### Exercise details
Look below for the line with "Open the Özgür Kuru profile name link". Retype it and every line after it to the end, exactly, but leave out the pictures.

--- Task inputs ---

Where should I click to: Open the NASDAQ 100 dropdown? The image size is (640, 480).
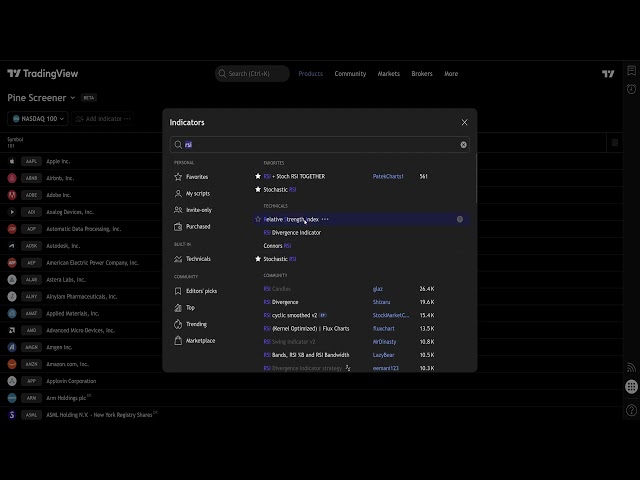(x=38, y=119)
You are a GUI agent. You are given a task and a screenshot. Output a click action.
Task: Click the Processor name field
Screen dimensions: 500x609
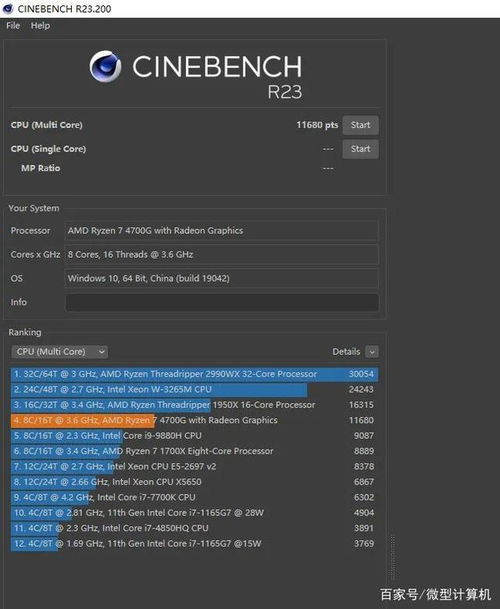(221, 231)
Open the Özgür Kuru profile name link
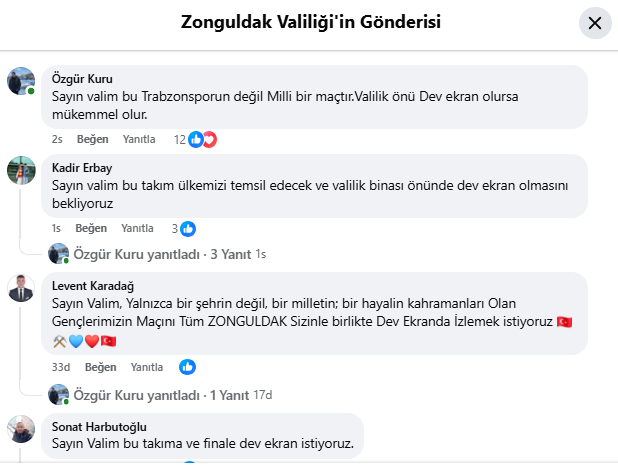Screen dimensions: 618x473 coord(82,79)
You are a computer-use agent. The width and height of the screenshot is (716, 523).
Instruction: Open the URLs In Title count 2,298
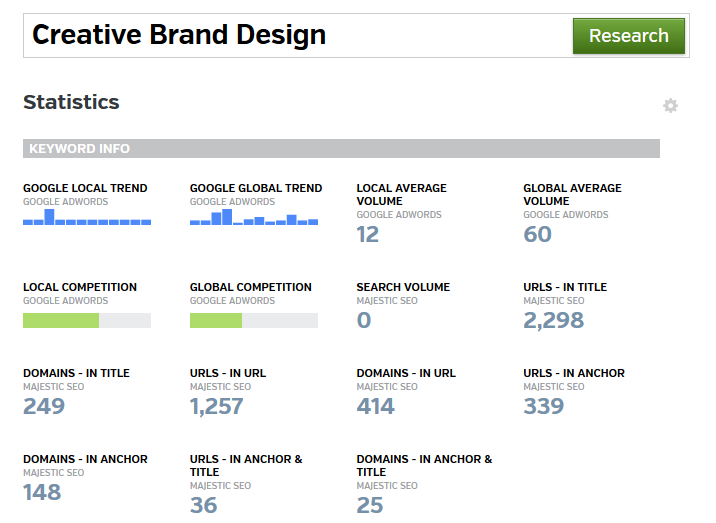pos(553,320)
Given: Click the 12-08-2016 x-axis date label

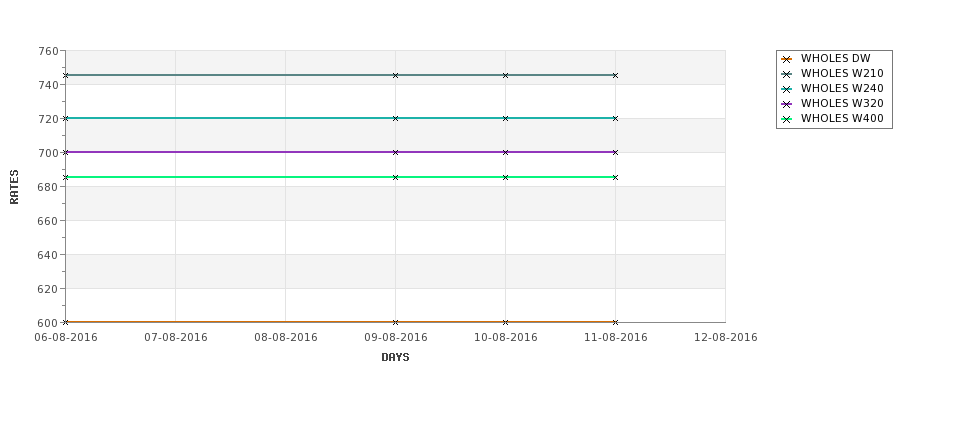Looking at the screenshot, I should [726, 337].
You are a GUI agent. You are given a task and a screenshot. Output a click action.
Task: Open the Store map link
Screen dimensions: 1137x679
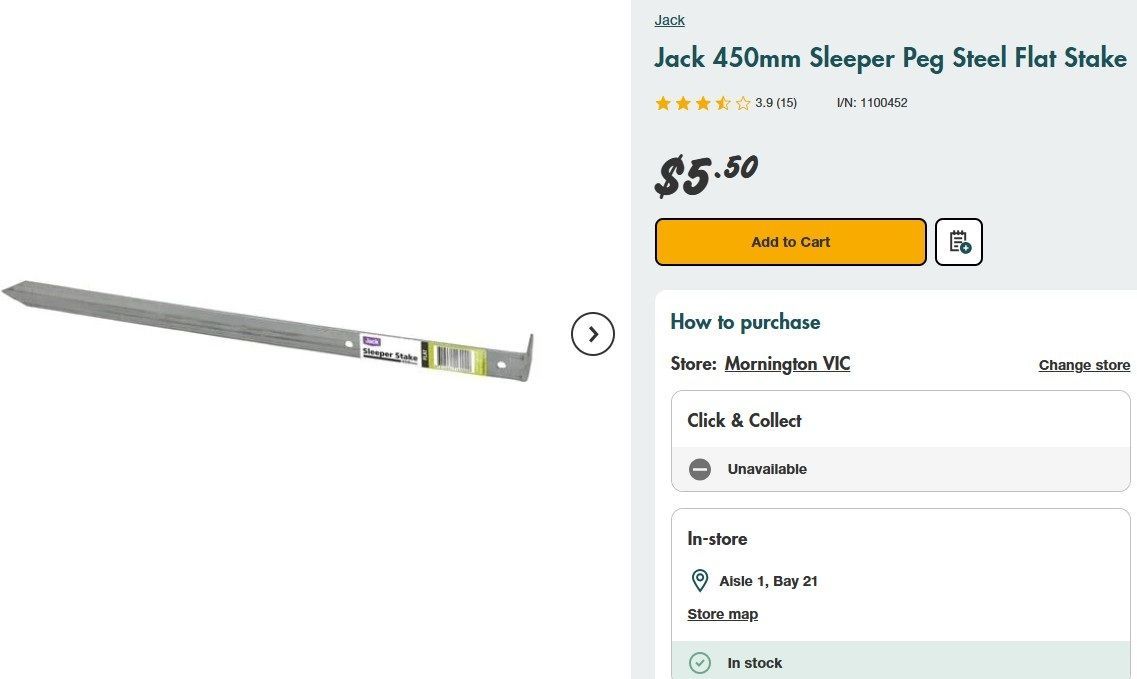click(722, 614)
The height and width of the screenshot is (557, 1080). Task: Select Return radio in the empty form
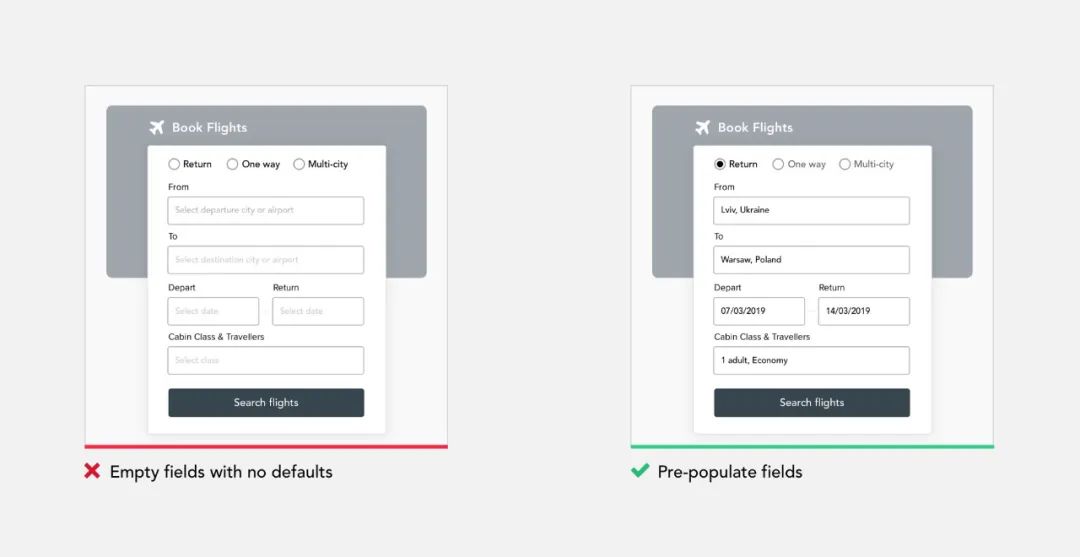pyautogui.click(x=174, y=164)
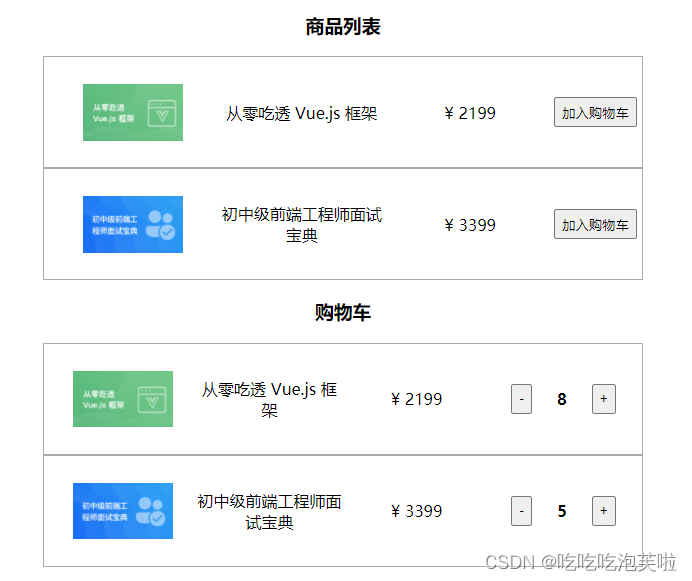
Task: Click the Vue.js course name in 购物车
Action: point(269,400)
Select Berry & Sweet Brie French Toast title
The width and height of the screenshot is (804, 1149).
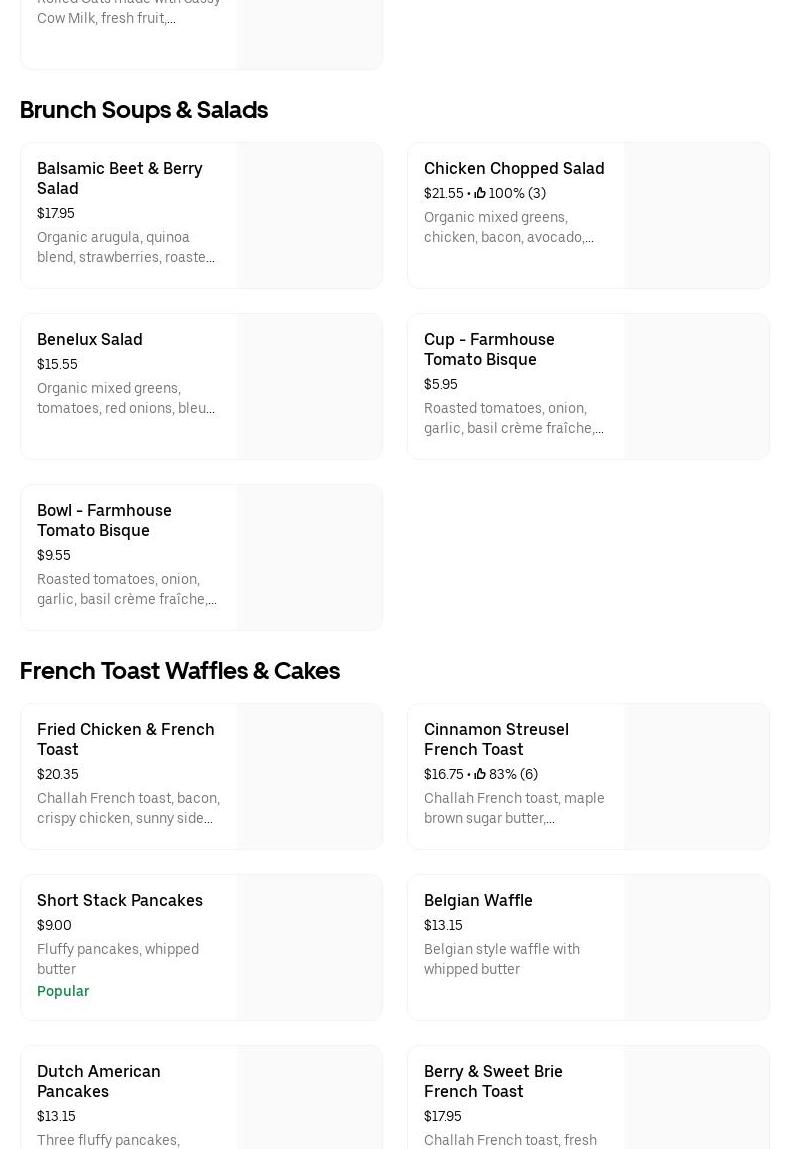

---

### Written answer
Open the Özgür Kuru profile name link
Screen dimensions: 618x473 coord(82,79)
You are a computer-use agent. The width and height of the screenshot is (716, 523).
Instruction: Open the URLs In Title count 2,298
pos(553,320)
Given: Click the 12-08-2016 x-axis date label

Looking at the screenshot, I should [726, 337].
You are a GUI agent. You are given a task and a screenshot. Output a click action.
Task: Open the Store map link
Screen dimensions: 1137x679
click(722, 614)
The height and width of the screenshot is (557, 1080). Task: Select Return radio in the empty form
pyautogui.click(x=174, y=164)
Task: Click the Vue.js course name in 购物车
Action: point(269,400)
Select Berry & Sweet Brie French Toast title
The width and height of the screenshot is (804, 1149).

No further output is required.